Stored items
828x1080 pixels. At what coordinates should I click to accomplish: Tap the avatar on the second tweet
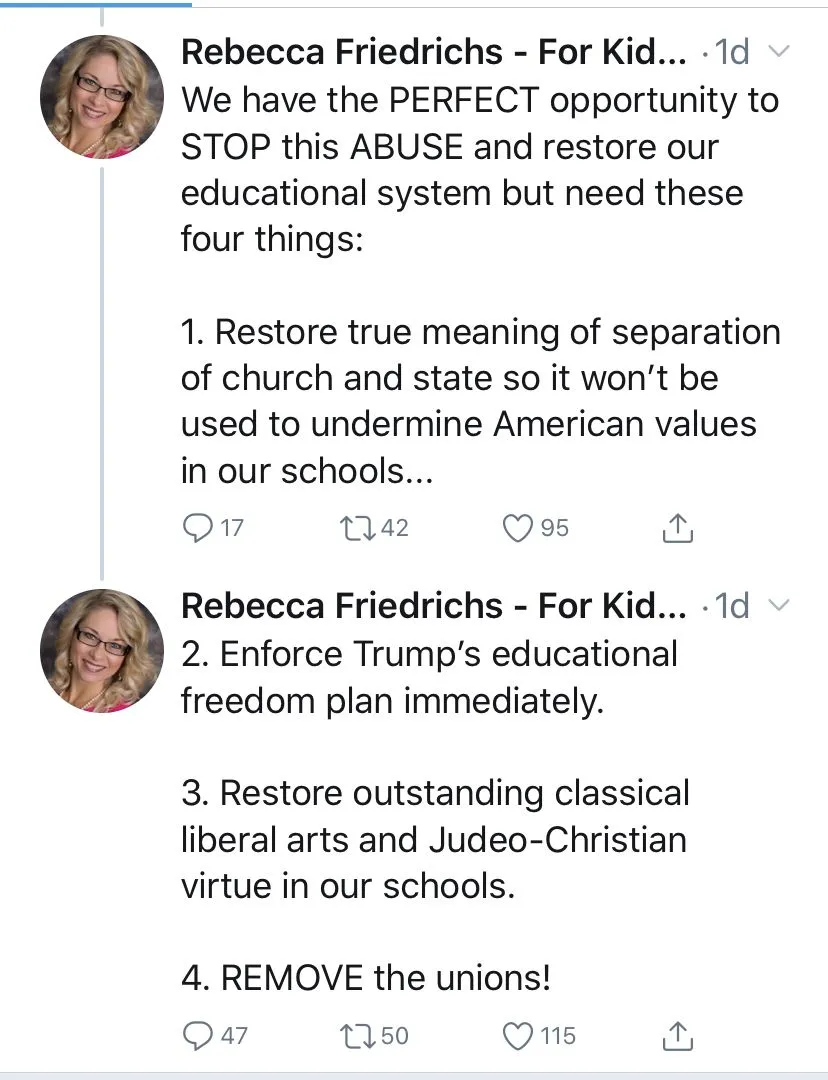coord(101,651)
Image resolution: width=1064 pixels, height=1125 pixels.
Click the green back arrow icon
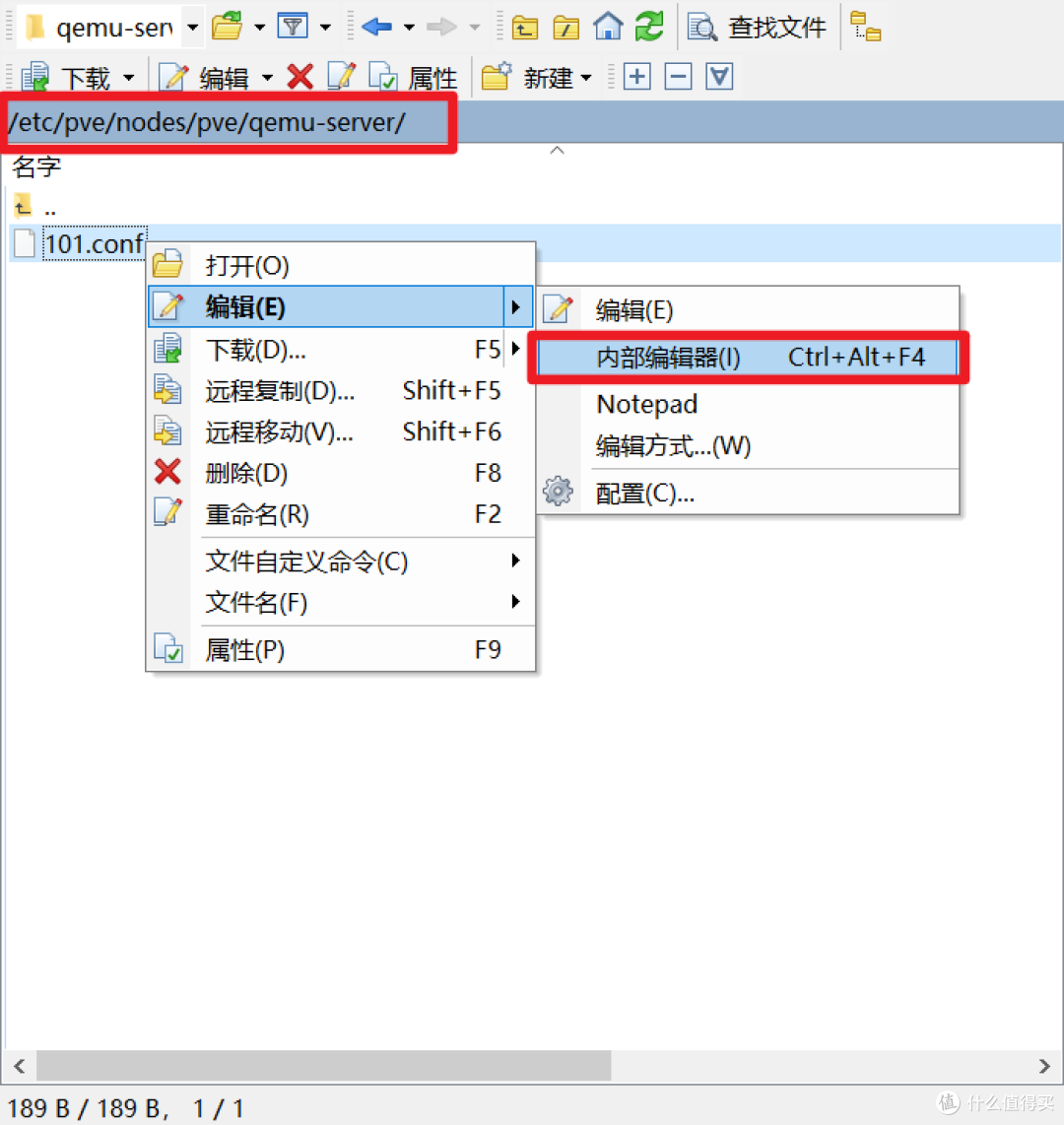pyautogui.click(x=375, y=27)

■ **WHAT YOU SHOULD DO**: When you repeat the data, keep every line exact and drop the images.

■ **OUTPUT OF THE TASK**:
828x1080 pixels. At what coordinates should I click to accomplish: Tap the avatar on the second tweet
coord(101,651)
Image resolution: width=1064 pixels, height=1125 pixels.
Click the green back arrow icon
pyautogui.click(x=375, y=27)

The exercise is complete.